I haven't visited PF for awhile and unfortunately haven't seen this thread before. I've been using a Sigma 18-35 (first with K30 and K-01, and now with a newly acquired K3) since August 2014. About 6 weeks ago, I started a thread in DPReview forums describing some simple experiments aimed at finding the cause(s) of the focusing problems:
Sigma 18-35/f1.8 - a possible cause of AF misbehavior: Pentax SLR Talk Forum: Digital Photography Review . Below is the starting post of that thread, which I believe is relevant to the discussion here. A report on using this lens with K3 will follow shortly.

*****
Inspired by the excellent in-depth review on Pentax Forums (Sigma 18-35mm F1.8 "Art" Review Posted - Previews and Reviews | PentaxForums.com) and the subsequent discussion here (Sigma 18-35 F1.8 "Art" In-Depth Review Posted: Pentax SLR Talk Forum: Digital Photography Review), and being a (partially) happy owner of a copy of the Sigma 18-35/1.8 lens that is consistently mis-focusing in PDAF, just like the lenses described in the reviews, I decided to try to explore the problem a bit further.

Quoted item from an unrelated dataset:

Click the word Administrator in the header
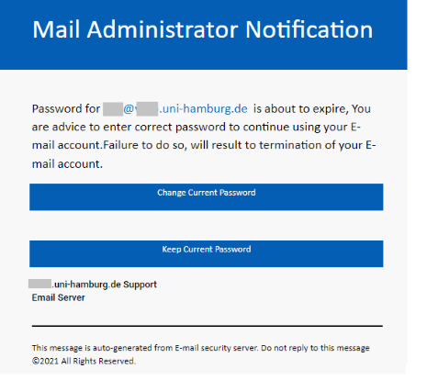 pyautogui.click(x=163, y=29)
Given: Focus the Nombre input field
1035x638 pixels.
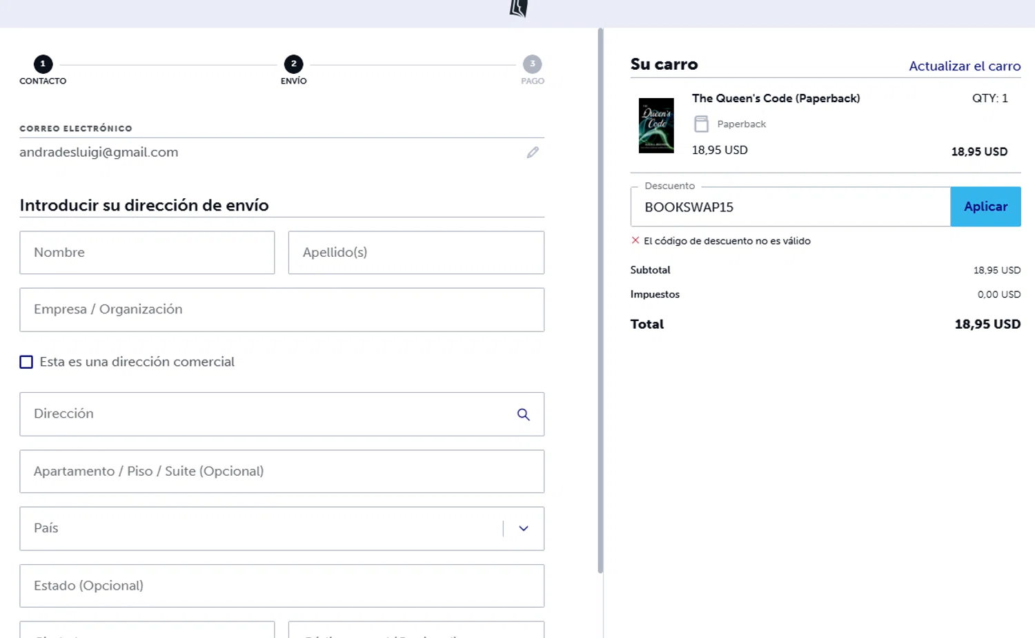Looking at the screenshot, I should pos(147,253).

As the first step, I tried to quantify the frequency of correct and incorrect focusing by taking multiple photos of my "test object" (an electrical pole some 20 meters away) in series of 10 shots. To make sure that each focusing is independent, I was focusing to an object much closer (in ~0.5m) between the shots. At first, only 1-3 shots in each set of 10 were in focus, but as I repeated the sets the frequency of properly shots increased. It was intriguing, and I searched for similar observations posted by other users of that lens. In one post (Sigma 18-35 F1.8 "Art" In-Depth Review Posted: Pentax SLR Talk Forum: Digital Photography Review) a similar experience is reported by a person using the Nikon version of this lens. Following his findings, I gave the lens a more intense quick refocusing "training". The result was impressive: the frequency of correctly focused shots increased from 10-30% to 80-90%.
Next day, the lens behaved a bit worse at first, but went to "almost normal" again after brief "training". I've been using the lens daily for 5 days since the first "training", and getting about 90% of correct focusing. It may be a bit early to say that the problem is overcome, but I'm reasonably confident using this lens with PDAF now.

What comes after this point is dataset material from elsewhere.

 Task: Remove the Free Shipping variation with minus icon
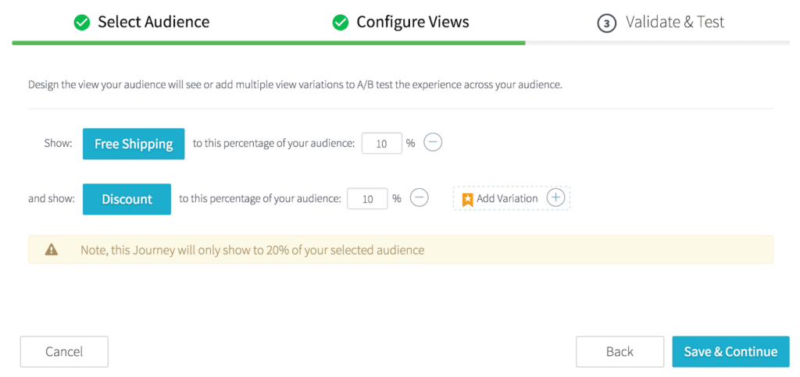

So the focusing problem appears to be of primarily mechanical nature, not the firmware issue as I initially thought. But then there remains a mystery of why this lens was always focusing correctly in CDAF, but not PDAF. I think the answer is in the difference in the focusing algorithm that defines the lens barrel motion. In CDAF, the camera appears to scan the focus range around the previous setting for the point of maximum contrast. There is a noticeable barrel shift every tine the focus button is pressed, no matter how many times you re-focus, even if the previous focus setting is perfectly accurate. On the other hand, in PDAF (single AF) the barrel shifts noticeably when you focus the first time, much less the second time, and shows no detectable motion after that. It appears that the focusing gear is a bit "sticky" and requires either substantial motion such as CDAF scanning, or "training" by repeated re-focusing.
Of course, the mechanical nature of the misfocusing problem does not exclude the existence of the possible firmware bugs, but their role is likely to be secondary.
It would be great if the other owners of misbehaving copies of the Sigma 18-35 tested their lenses using this or similar procedures. I look forward to their reports.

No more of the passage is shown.